List a sandbox's backups:

kubectl get volumesnapshots -n agenttier \
  -l agenttier.io/snapshot-kind=scheduled-backup,agenttier.io/source-pvc=<pvc-name>

Restore¶

Restore is the existing spec.cloneFromSnapshot path — create a new sandbox whose PVC is provisioned from a backup snapshot:

apiVersion: agenttier.io/v1alpha1
kind: Sandbox
metadata:
  name: restored
  namespace: agenttier
spec:
  templateRef: { name: general-coding, kind: ClusterSandboxTemplate }
  cloneFromSnapshot: <backup-snapshot-name>

The controller stamps the PVC's dataSource with the VolumeSnapshot and the CSI driver hydrates the volume from it. The snapshot must be in the same namespace.

Layer 2 — out-of-cluster export (recipe)¶

For off-cluster retention (S3, cross-region, long-term), two options:

Velero — the battle-tested choice for enterprise. Install Velero with the CSI plugin, then a Schedule that backs up the sandbox namespace with volume snapshots uploaded to your object store. Velero owns lifecycle, retention, and cross-cluster restore.
Custom aws s3 sync — for solo operators who want minimal dependencies: a one-shot Job that mounts each PVC read-only and aws s3 sync /workspace s3://<bucket>/<sandbox>/ on a schedule. ~30 lines, no new controller.

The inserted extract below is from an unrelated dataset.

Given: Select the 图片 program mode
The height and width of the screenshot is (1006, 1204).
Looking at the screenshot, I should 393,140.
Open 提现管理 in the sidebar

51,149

Layer 2 is intentionally not bundled into the chart — it's an operator choice with real cost and dependency trade-offs. Pick Velero for serious DR; the S3 snippet for lightweight retention.

Acceptance check¶

Kill an EKS node hosting a sandbox; confirm the sandbox PVC has a snapshot from within the retention window, then restore it into a new sandbox with cloneFromSnapshot and verify the files are intact.